**DATA LISTING**:
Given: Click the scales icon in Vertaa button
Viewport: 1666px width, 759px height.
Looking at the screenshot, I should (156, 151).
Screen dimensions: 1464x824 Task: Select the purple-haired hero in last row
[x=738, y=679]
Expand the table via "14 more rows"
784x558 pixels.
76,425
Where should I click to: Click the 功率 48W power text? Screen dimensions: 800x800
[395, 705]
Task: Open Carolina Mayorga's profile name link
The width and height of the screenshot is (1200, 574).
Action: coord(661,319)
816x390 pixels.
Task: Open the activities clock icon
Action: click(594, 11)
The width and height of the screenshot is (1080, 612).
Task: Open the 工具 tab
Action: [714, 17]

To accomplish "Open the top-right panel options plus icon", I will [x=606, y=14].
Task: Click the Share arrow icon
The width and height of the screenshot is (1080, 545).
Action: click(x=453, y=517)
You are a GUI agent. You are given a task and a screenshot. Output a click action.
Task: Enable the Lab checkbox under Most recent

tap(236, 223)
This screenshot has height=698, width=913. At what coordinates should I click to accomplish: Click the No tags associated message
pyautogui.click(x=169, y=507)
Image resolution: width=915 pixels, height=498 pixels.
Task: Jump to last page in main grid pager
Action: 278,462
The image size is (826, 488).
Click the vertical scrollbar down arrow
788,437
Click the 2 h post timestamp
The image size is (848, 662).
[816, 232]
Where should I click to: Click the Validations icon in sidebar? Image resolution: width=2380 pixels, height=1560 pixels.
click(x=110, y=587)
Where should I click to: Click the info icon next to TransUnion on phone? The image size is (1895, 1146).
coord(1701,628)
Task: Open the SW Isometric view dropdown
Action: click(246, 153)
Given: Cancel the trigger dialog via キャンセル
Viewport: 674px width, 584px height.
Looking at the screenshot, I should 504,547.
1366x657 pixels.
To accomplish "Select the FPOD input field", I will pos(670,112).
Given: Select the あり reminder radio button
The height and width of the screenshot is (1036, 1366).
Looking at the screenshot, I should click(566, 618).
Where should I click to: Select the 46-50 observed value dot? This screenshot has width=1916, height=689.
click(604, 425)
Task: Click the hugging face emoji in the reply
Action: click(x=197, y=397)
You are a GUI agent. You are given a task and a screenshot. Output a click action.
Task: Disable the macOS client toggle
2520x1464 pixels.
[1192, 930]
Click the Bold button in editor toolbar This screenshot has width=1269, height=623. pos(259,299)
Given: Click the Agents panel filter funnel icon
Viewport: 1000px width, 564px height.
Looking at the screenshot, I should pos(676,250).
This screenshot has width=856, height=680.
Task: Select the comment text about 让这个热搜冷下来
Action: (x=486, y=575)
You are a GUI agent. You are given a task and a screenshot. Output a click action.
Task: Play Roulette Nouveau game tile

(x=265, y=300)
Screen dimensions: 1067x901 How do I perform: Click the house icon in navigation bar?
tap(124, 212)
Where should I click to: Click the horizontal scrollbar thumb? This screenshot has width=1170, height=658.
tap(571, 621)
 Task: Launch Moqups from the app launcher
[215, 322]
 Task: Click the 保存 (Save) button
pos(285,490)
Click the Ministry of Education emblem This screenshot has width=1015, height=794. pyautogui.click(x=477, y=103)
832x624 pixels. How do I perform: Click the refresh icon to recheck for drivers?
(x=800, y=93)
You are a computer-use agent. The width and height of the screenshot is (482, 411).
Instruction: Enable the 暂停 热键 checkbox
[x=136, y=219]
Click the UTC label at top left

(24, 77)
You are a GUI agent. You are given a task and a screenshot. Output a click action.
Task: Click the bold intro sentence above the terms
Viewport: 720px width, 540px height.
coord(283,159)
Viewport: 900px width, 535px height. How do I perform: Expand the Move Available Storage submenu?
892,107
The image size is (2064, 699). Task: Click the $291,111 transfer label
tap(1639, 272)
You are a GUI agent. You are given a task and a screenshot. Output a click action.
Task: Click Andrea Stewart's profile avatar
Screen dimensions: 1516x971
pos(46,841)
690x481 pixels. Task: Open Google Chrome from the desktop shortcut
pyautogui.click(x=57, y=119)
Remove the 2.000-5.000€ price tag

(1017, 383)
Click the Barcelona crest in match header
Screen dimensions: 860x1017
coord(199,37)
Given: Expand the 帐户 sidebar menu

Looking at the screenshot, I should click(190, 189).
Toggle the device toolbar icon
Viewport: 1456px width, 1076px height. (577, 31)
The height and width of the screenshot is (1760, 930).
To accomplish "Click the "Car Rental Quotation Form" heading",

**YOUR OBJECTIVE**: Wherever the string "will" shows up in the material, copy the line that holds it.

**ANSWER TO THE EXERCISE**:
To accomplish "Open the top-right panel options plus icon", I will [x=606, y=14].
To accomplish "Select the FPOD input field", I will pos(670,112).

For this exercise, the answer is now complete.